Tired old chestnuts can be tired and old b/c they've been beaten up so many times, b/c they keep picking fights with stronger, better opponents, and that's the case here. Please present your case for objective morality, on your atheistic worldview.
Warning - in the interest of saving everyone a lot of time, let me tell you in advance what I'll do once you do. I'll ask "Why should I or anyone else believe that?" In other words, I'll ask for evidence, and I'll ask for authority on your part to foist that on anyone and everyone else. Where are your morality badge, your Pope of Morality papal mitre and sceptre?  Who says? You? Who are you to tell anyone else what to do and what to believe?

Now, imagine that once you answer those questions, I ask them again. Do that about 5 times in your reply, and then let's see where we are.

You said:
then answer with a verbose equivalent of "we see as through a clear glass darkly,"

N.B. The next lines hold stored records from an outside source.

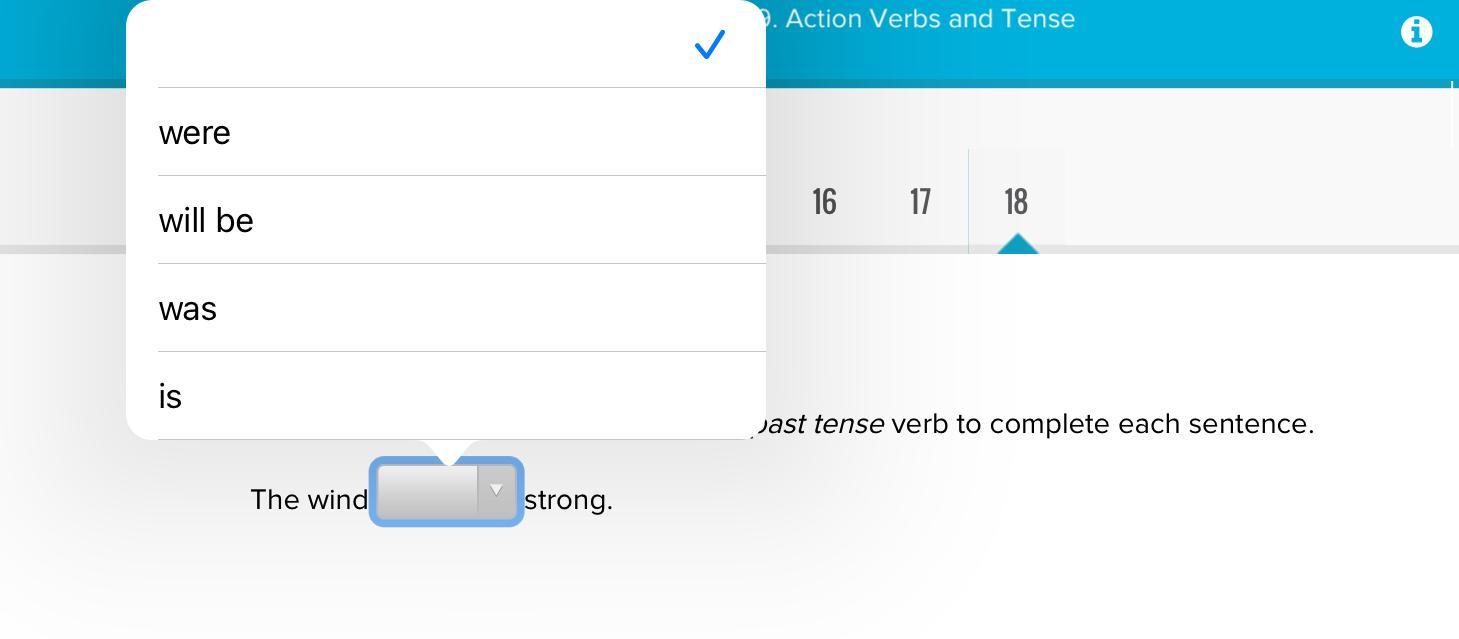Image resolution: width=1459 pixels, height=639 pixels.
Task: Select the question 18 tab
Action: click(x=1016, y=202)
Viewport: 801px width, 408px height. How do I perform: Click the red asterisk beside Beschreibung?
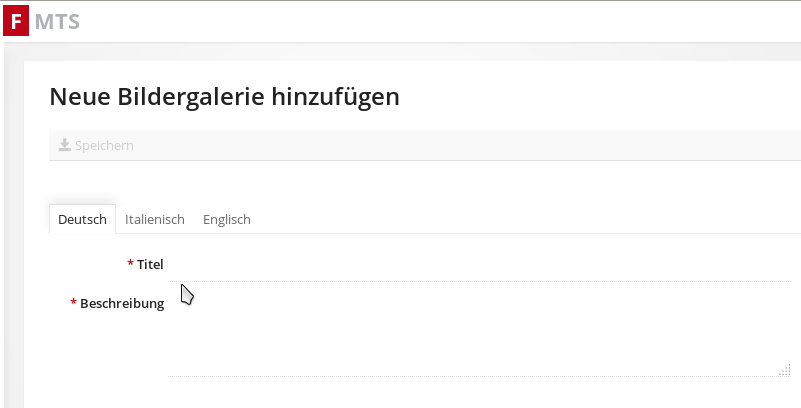pyautogui.click(x=73, y=302)
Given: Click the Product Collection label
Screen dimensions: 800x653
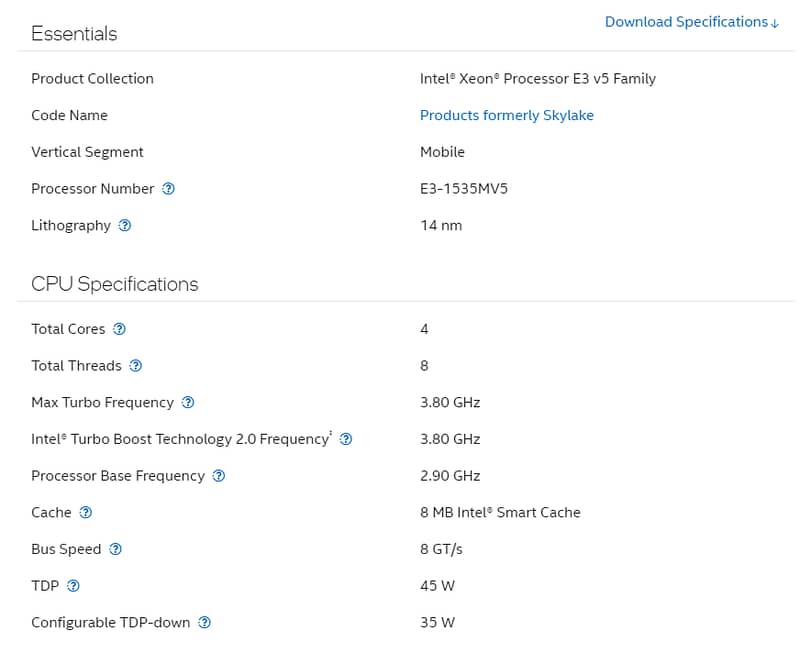Looking at the screenshot, I should (92, 78).
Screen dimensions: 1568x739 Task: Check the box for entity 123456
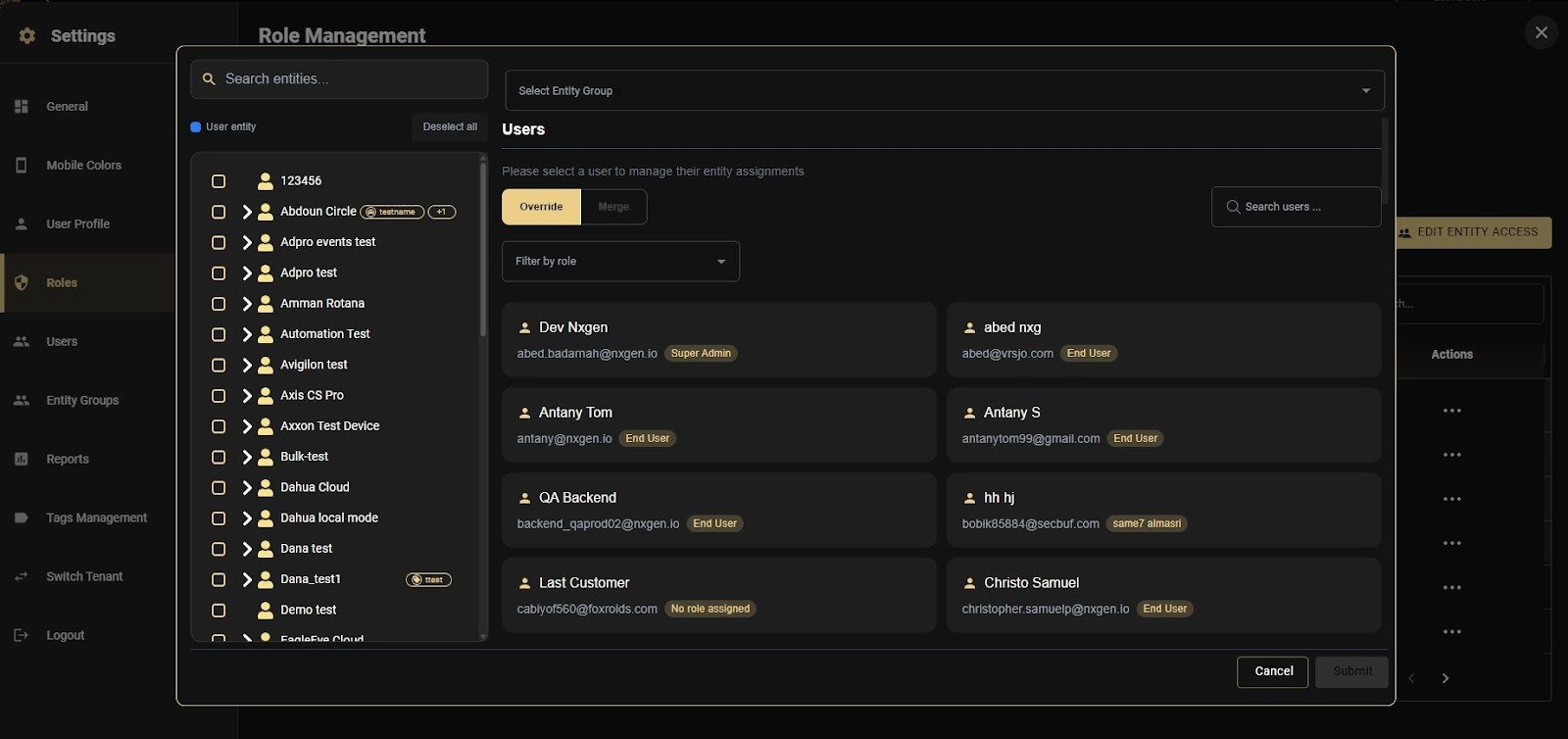pos(219,181)
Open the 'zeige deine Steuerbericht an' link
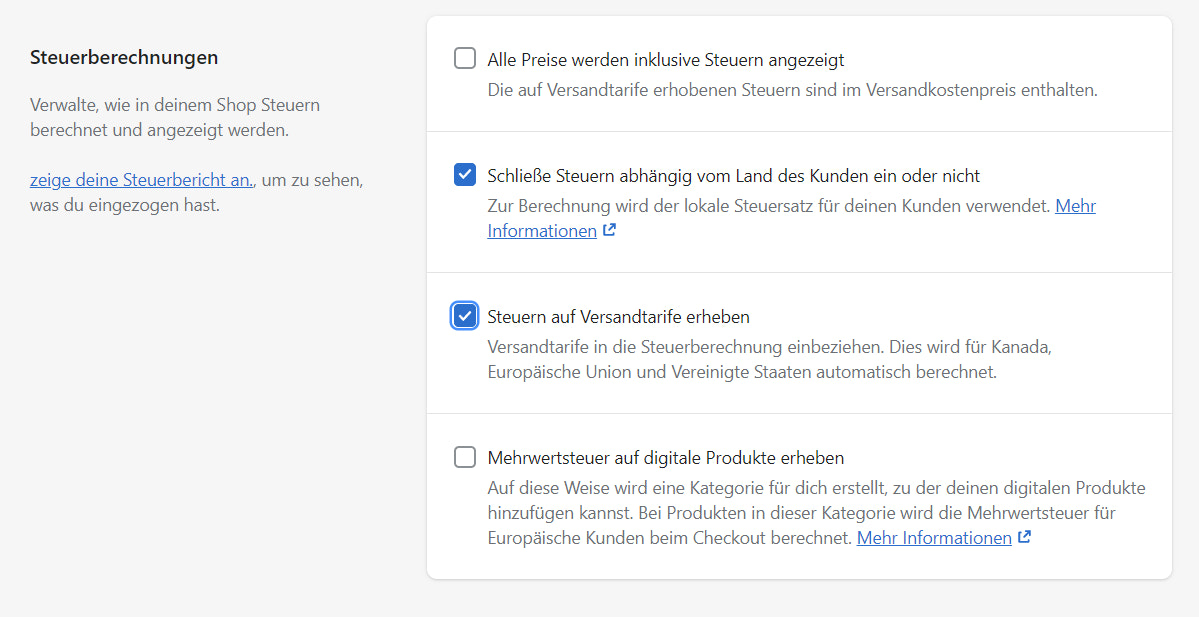This screenshot has height=617, width=1199. 141,181
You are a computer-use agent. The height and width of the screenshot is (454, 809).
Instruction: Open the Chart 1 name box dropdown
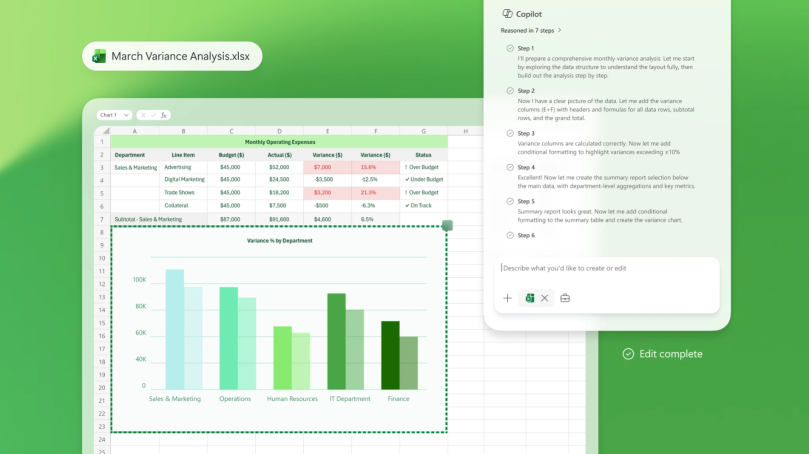pos(126,115)
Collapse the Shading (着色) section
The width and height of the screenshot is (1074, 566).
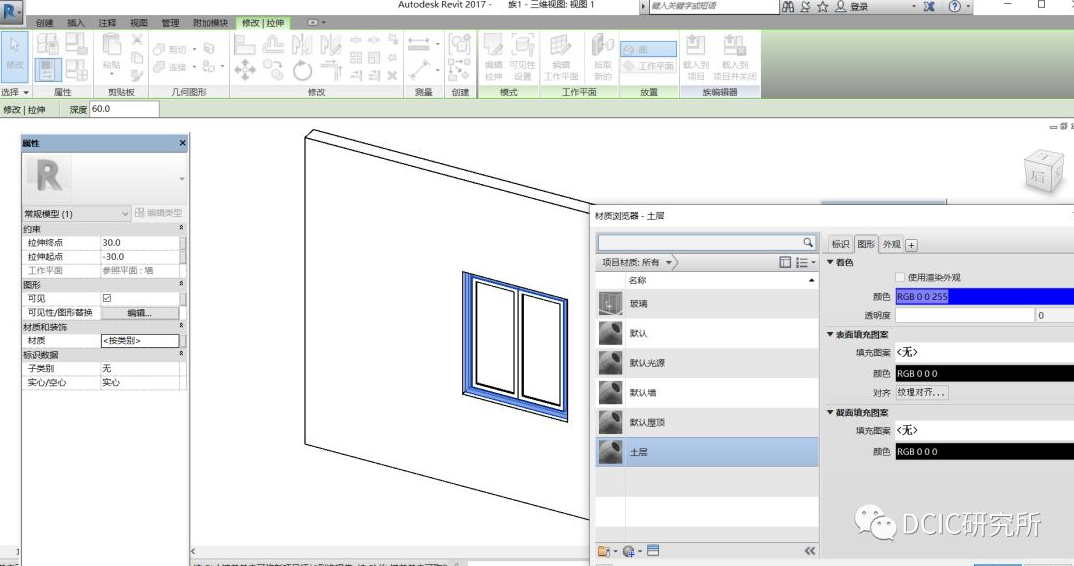[x=830, y=262]
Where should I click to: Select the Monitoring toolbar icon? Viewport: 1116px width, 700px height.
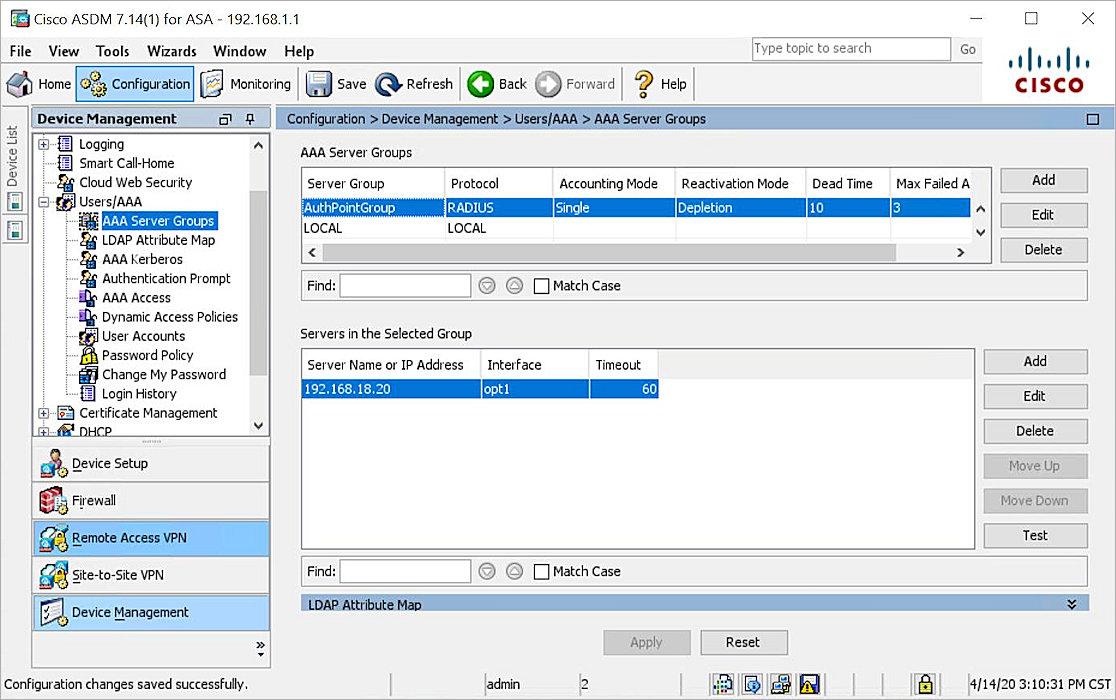click(211, 83)
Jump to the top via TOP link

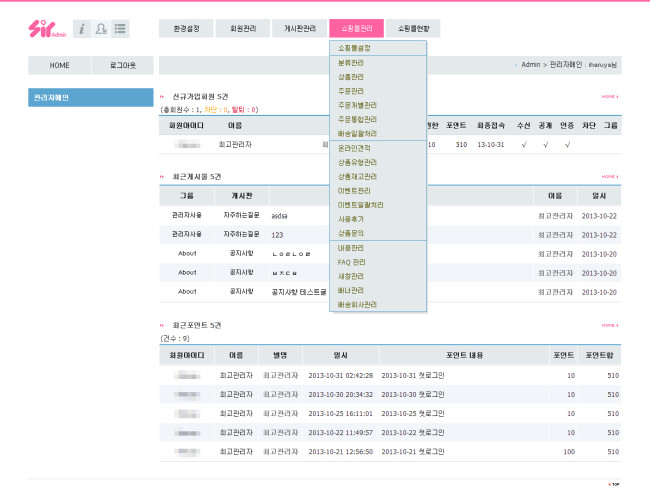click(614, 484)
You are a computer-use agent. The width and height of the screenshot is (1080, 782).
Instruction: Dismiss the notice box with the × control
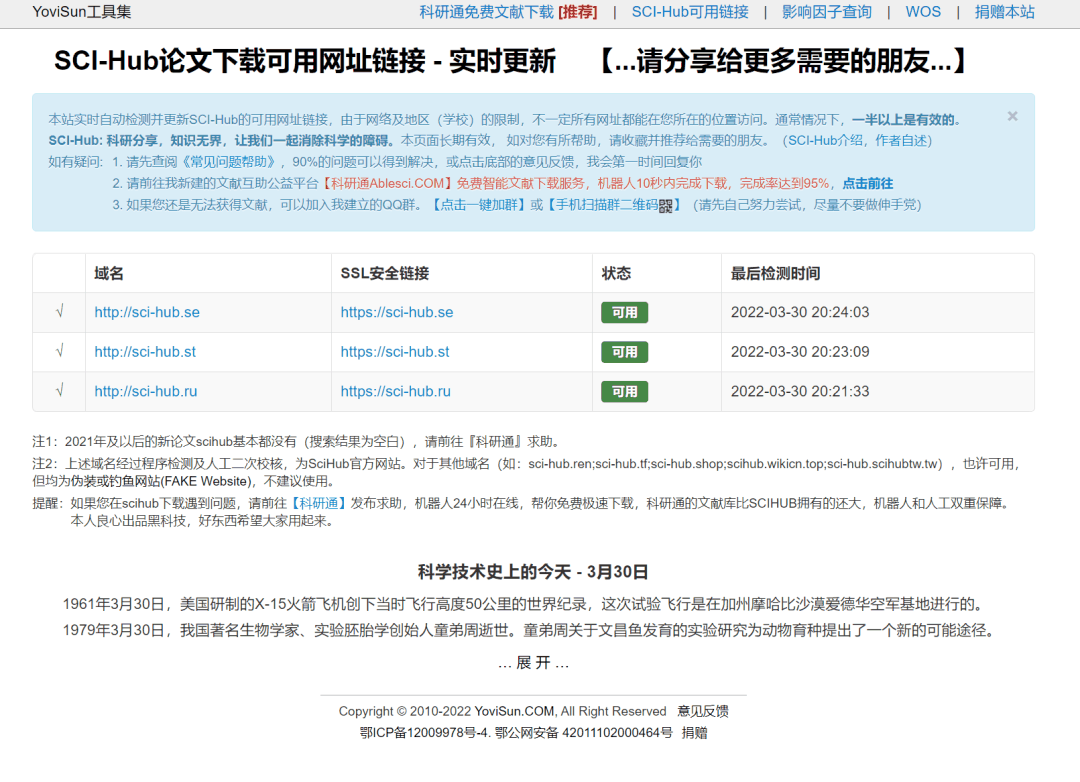click(1012, 115)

I honestly don't know what this means, so I'll have to ask you for a direct quote where you think I did so.

You said:
which is hilarious since the provable existence of sin must be of utmost import to all Christians

You may have forgotten that EricKincade granted from the beginning the Christian set of presuppositions. We don't claim sin is "provable" in the way you probably mean it, ie, scientifically and empirically. No big deal - plenty of things are unprovable by and inaccessible to empirical science, including the very existence of evidence and the very scientific method itself.
Rather, we believe in sin b/c we believe Jesus, and Jesus' central mission was to seek and save sinners. Our information is divine revelation, in the Bible and in the person of Jesus.

You said:
Arguing against the specifics of your opponents framed issues is the worst form of intellectual laze

That's precisely what EricKincade tried to do, so I appreciate that we can at least agree on his intellectual laziness.
But since a major part of philosophical discourse on the academic level is performed on precisely that level - arguing against the specifics of opponents' framed issues - I think I'm not very inclined to accept the word of some unpublished blogger on that kind of thing. At least, not w/o an argument, rather than the naked assertion you offered here.